Gay-Lussac's Law is very similar to Charles's Law, with the only difference being the type of container. Gay-Lussac's is defined as the pressure of a given mass of gas varies directly with the absolute temperature of the gas when the volume is kept constant. Mathematically, it can be written as P/T=k. It is a special case of the ideal gas law. Reset password New user? Sign up. Existing user? Log in.

Already have an account? Log in here. An ideal gas is a theoretical gas composed of many randomly moving point particles that do not interact except when they collide elastically. The ideal gas law is the equation of state of an ideal gas. This implies that the gas molecules have negligible volume compared to the volume of container in which they are placed. They therefore possess kinetic energy, which is energy of motion.

Thus they can move independent of each other. They only interact with each other through elastic collisions. The last postulate of the kinetic molecular theory states that the average kinetic energy of a gas particle depends only on the temperature of the gas. Thus, the average kinetic energy of the gas particles increases as the gas becomes warmer. Because the mass of these particles is constant, their kinetic energy can only increase if the average velocity of the particles increases.

The faster these particles are moving when they hit the wall, the greater the force they exert on the wall. Since the force per collision becomes larger as the temperature increases, the pressure of the gas must increase as well. In this, volume and number of moles of gas is taken constant. If temperature is represented in kelvin then the graph between pressure and temperature will be a straight line passing through origin.

If temperature is represented in celsius then the graph between pressure and temperature will be a straight line but will not pass through origin. On extrapolating, the graph will hit Gases can be compressed because most of the volume of a gas is empty space.

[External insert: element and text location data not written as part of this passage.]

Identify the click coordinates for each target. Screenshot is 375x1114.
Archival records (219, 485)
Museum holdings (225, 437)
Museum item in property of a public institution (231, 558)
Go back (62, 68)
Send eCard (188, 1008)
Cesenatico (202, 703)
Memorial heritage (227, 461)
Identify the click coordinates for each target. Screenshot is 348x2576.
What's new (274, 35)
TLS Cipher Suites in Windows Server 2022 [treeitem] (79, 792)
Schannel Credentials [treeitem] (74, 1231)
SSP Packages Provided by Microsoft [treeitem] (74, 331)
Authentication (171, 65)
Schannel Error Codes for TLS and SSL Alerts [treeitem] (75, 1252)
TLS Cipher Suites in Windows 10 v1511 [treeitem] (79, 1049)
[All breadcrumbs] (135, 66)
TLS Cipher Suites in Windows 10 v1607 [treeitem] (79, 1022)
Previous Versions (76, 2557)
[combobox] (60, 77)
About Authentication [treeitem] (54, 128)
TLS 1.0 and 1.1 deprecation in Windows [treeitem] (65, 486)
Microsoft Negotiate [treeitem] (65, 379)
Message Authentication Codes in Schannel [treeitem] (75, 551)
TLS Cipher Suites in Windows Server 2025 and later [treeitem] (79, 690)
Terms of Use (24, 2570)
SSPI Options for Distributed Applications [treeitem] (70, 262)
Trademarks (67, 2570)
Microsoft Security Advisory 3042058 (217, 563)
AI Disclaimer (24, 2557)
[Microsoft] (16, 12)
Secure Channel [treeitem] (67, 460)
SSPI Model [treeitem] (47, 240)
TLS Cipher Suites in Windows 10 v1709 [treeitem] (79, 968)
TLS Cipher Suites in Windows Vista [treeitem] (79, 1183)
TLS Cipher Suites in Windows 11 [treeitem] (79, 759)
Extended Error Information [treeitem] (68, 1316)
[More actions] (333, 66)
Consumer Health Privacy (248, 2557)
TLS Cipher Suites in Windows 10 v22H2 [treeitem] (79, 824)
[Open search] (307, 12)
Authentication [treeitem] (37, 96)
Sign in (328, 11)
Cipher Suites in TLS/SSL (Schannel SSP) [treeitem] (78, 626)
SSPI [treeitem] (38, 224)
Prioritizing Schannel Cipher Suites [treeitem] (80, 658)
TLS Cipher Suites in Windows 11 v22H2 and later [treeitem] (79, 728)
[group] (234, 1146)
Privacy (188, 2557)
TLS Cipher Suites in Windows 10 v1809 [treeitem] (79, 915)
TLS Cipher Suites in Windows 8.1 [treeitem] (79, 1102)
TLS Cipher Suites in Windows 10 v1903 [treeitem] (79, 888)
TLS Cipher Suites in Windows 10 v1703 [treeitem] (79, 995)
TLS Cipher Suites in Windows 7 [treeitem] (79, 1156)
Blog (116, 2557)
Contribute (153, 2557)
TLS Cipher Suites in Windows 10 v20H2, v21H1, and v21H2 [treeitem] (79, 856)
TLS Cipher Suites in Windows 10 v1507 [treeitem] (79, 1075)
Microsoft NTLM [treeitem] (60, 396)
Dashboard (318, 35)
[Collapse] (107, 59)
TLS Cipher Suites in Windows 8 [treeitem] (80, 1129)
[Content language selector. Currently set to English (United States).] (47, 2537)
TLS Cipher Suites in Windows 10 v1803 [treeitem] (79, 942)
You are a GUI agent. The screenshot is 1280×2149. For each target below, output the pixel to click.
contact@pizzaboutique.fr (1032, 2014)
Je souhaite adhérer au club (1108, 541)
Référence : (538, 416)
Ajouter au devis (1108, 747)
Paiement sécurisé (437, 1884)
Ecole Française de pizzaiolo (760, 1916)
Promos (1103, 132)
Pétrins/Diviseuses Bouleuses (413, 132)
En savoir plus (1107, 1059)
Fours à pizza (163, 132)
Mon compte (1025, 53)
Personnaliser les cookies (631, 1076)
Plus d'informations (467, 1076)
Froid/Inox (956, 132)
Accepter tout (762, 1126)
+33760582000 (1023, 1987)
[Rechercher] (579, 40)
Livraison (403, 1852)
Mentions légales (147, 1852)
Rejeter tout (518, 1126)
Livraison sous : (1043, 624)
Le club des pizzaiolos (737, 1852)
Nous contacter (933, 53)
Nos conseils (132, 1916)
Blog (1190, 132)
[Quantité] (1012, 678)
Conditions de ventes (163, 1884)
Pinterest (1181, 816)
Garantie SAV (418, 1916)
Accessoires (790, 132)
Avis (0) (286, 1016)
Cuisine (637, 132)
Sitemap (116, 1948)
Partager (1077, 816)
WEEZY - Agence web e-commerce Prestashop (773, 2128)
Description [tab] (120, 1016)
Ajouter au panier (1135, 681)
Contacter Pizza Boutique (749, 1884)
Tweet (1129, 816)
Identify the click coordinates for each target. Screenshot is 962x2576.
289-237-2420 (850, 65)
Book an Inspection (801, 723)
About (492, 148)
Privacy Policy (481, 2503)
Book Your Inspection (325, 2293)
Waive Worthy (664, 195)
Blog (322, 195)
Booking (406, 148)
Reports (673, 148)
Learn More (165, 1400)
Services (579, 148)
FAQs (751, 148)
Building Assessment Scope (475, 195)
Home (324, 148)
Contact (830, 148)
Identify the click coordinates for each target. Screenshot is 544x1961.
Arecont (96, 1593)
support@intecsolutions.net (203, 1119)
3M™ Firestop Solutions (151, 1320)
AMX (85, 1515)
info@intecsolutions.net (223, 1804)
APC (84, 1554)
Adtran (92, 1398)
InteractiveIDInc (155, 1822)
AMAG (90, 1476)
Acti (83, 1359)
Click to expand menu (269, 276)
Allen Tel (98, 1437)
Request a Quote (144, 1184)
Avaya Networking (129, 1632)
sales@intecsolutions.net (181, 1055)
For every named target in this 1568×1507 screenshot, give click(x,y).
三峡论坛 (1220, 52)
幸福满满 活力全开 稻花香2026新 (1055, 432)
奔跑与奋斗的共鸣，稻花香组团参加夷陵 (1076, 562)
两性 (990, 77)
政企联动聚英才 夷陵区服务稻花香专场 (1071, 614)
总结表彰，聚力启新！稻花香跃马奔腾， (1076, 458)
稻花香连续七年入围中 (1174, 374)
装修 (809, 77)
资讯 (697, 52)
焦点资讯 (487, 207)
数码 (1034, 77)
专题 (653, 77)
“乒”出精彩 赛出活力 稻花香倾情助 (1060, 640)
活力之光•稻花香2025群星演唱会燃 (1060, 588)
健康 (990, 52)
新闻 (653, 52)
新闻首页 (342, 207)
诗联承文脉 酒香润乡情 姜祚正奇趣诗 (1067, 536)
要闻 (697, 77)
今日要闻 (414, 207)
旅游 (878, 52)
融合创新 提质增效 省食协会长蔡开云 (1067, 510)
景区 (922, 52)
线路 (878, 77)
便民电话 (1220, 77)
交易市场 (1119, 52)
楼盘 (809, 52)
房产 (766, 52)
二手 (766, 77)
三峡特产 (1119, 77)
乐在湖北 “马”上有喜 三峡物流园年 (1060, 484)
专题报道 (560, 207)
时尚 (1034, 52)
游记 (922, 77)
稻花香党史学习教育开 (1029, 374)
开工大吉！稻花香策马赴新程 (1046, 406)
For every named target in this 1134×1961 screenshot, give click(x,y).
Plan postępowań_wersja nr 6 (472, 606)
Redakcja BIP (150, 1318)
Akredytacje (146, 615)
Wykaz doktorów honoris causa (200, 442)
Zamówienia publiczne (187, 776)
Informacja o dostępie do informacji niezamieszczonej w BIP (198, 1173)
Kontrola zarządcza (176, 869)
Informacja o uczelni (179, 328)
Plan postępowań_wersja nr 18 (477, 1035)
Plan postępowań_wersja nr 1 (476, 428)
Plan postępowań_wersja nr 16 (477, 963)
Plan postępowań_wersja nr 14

gay lussac's law real life example

If we compress a gas without changing its temperature, the average kinetic energy of the gas particles stays the same. There is no change in the speed with which the particles move, but the container is smaller. Thus, the particles travel from one end of the container to the other in a shorter period of time. This means that they hit the walls more often.

Any increase in the frequency of collisions with the walls must lead to an increase in the pressure of the gas. Thus, the pressure of a gas becomes larger as the volume of the gas becomes smaller. If temperature and amount of gas is fixed then pressure is inversely proportional to volume occupied by the gas.

If temperature and number of moles of gas are fixed then the graph between pressure P and volume V will be a rectangular hyperbola. On increasing volume of gas pressure decrease and vice-versa. Such a process is also called as Isothermal Process. The average kinetic energy of the particles in a gas is proportional to the temperature of the gas.